There's one aspect of the Zombie argument that I always felt was a tough bullet to bite, though, and I wonder if you have any thoughts: While various non-causal accounts of knowledge can handle the core-analytic kind of epistemological issues about phenomenal beliefs that arise from epiphenomenalism, I often fear that it leaves us with no decent scientific hypotheses as to the evolution of phenomenal beliefs, other than the amazing luck of humans evolving to believe they are not zombies coinciding with humans really not being zombies.
The obvious counter-argument is that it's no different than the "lucky coincidence" we assume when we reject brain-in-a-vat type sceptical scenarios despite lacking any good probabilistic reasons to do so, but there's a possibly critical difference. At least if our beliefs about the external world are true there is a natural story about how we came to have such beliefs and that story involves the external world, while if epiphenomenalism is true we still have no natural story about how we came to have beliefs about phenomenal consciousness, that [the story] involves phenomenal consciousness.
The technical version of the Zombie argument doesn't commit to epiphenomenalism in the same way the more vivid "zombie world" way of telling it does, though, so maybe it's more of a problem for epiphenomenalism than for the zombie argument.
Chalmers offers a neat answer: "The content of a conscious being's direct phenomenal beliefs is partly constituted by underlying phenomenal qualities. A zombie lacks those qualities, so it cannot have a phenomenal belief with the same content." For example, my concept of phenomenal 'redness' is grounded in the phenomenal quality of redness that I experience. My Zombie twin talks about 'redness', but in actual fact his concept is empty, ungrounded. So he doesn't mean what I do by the term.
On this account, phenomenal qualities (consciousness) can influence what we believe after all. Not causally, of course, but more directly, through constitution.

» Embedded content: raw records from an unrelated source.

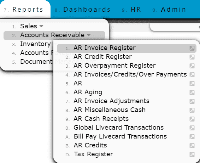Click the new-window icon for Global Livecard Transactions
This screenshot has height=163, width=200.
click(x=192, y=128)

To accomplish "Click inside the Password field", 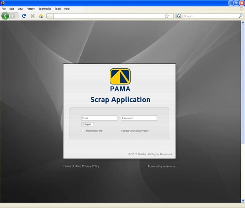I will pos(139,118).
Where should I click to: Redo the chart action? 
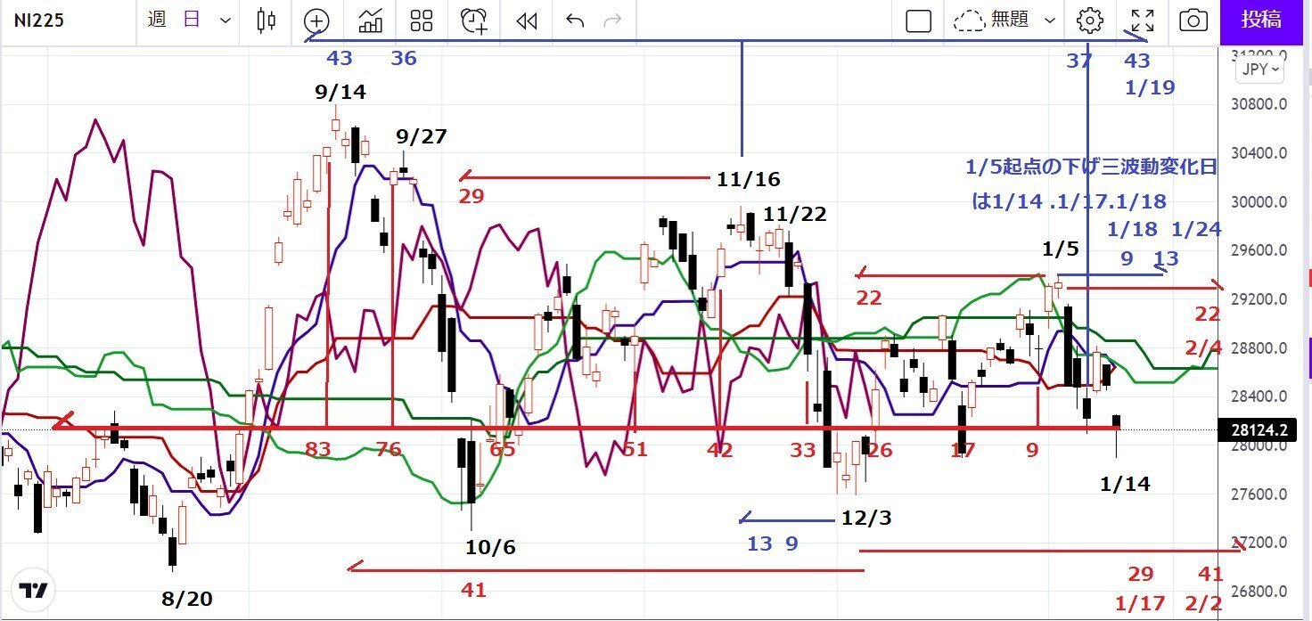(612, 20)
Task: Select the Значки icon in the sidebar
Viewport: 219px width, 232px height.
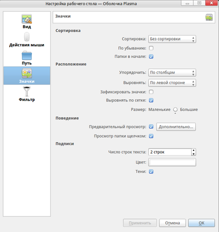Action: pos(27,74)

The physical facts alone do not suffice to fix the intentional facts (i.e. what our thoughts are about). Phenomenal properties are part of what it is to have a phenomenal belief -- a belief that's truly "about" those very qualities. So, although a zombie would make all the same noises, their words and cognitive processes (arguably not really "thoughts") wouldn't have the meaning that ours do.

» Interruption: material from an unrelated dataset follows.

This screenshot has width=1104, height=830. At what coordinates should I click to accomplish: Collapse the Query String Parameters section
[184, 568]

So much for particular phenomenal beliefs like 'this is red'. The original challenge was to explain our general self-attributions of consciousness. Can "phenomenal properties and the capacity to have them [still] play a crucial role in constituting its content", as Chalmers suggests? Seems plausible enough; there's nothing in the zombie's mind for his alleged concept of 'consciousness' to latch on to, for example. Surely it must be empty, again. The upshot: if we weren't conscious, we wouldn't believe it after all. Sure, we would still utter things like "of course I'm conscious!" -- but they would just be so much meaningless babble.
So, zombies are incapable of any positive conception of consciousness (and thus derivative concepts such as zombiehood). But I can think of a residual problem: what of the even more general claim that physicalism is false (i.e. a minimal physical duplicate of our world is not a full duplicate of our world)? This claim involves no phenomenal concepts, and so presumably can be thought without any need for phenomenal properties -- they aren't constitutive of this belief, at least. But that leaves us with only physical factors to explain why we disbelieve in physicalism! Odd, no?
The only way out that I can see is for the epiphenomenalist to adopt the strong position that consciousness grounds all genuine intentionality, so that zombies can't have any real concepts, beliefs, or mean anything at all. This way, even our non-phenomenal beliefs (e.g. about whether physicalism is true) are partly constituted by -- or otherwise depend upon -- phenomenal properties.
[Correction: an alternative option has been pointed out to me: the belief against physicalism inherits its epistemic warrant from the phenomenal beliefs from which it is inferred. In case of zombies, there is no such warrant to be transmitted.]
Consciousness explains why we have the beliefs we do, because without it, we wouldn't have any genuine beliefs at all.